Figure 5

Interaction of PABPC1 with M2-1 expressed either in an infectious context or alone. (a) HEp-2 cells were infected with either RSV-M2-1-GFP or RSV-GFP (control) for 14 h and then subjected to co-IP with GFP antibody. RNAse (RNAse A or broad-spectrum nuclease) was added or not during the lysis step as indicated. After SDS-PAGE, immunoblot probing was then performed to detect the M2-1-GFP, GFP, PABPC1 and wild-type M2-1 proteins in the whole cell lysate (input) and in the bound fraction (bound). Full blots are available in Supplementary Fig. S5. Representative images from six to seven independent experiments are shown. (b) HEp-2 cells were transfected with either M2-1-GFP or GFP (control) for 24 h, and then subjected to co-IP with an anti-GFP antibody.

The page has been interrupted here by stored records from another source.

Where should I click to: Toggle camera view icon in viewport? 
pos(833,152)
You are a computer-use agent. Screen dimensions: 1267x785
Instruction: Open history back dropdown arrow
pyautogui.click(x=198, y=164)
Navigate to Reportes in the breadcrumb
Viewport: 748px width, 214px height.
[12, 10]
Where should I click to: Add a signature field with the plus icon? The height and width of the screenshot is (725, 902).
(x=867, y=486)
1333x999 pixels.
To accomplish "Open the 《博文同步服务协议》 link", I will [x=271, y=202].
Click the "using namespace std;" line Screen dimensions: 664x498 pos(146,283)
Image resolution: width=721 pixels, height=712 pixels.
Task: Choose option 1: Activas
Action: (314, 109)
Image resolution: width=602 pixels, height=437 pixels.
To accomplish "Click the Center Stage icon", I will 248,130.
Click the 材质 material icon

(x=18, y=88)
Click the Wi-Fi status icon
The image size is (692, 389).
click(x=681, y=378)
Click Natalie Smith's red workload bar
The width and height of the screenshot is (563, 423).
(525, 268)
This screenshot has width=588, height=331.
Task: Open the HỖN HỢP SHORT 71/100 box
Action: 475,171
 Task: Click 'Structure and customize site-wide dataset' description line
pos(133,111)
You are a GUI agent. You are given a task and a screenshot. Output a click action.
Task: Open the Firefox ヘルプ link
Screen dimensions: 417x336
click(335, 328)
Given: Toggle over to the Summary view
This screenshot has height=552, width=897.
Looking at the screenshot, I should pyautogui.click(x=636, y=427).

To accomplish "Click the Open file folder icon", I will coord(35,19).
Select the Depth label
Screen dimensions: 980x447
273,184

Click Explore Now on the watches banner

RNAse A was added or not during the lysis step as indicated. Immunoblot probing was then performed to detect the M2-1-GFP, GFP and PABPC1 proteins. Full blots are available in Supplementary Fig. S7(a–c). Representative images from three independent experiments are shown. (c) HEp-2 cells were infected with wild type RSV for 14 h, and then subjected to co-IP with an antibody directed against either PABPC1 or a non-relevant protein (IMPDH2). RNAse A was added during the lysis step. M2-1 and PABPC1 were then detected by Western blotting. Full blots are available in Supplementary Fig. S7(d–e). Representative images from two independent experiments are shown.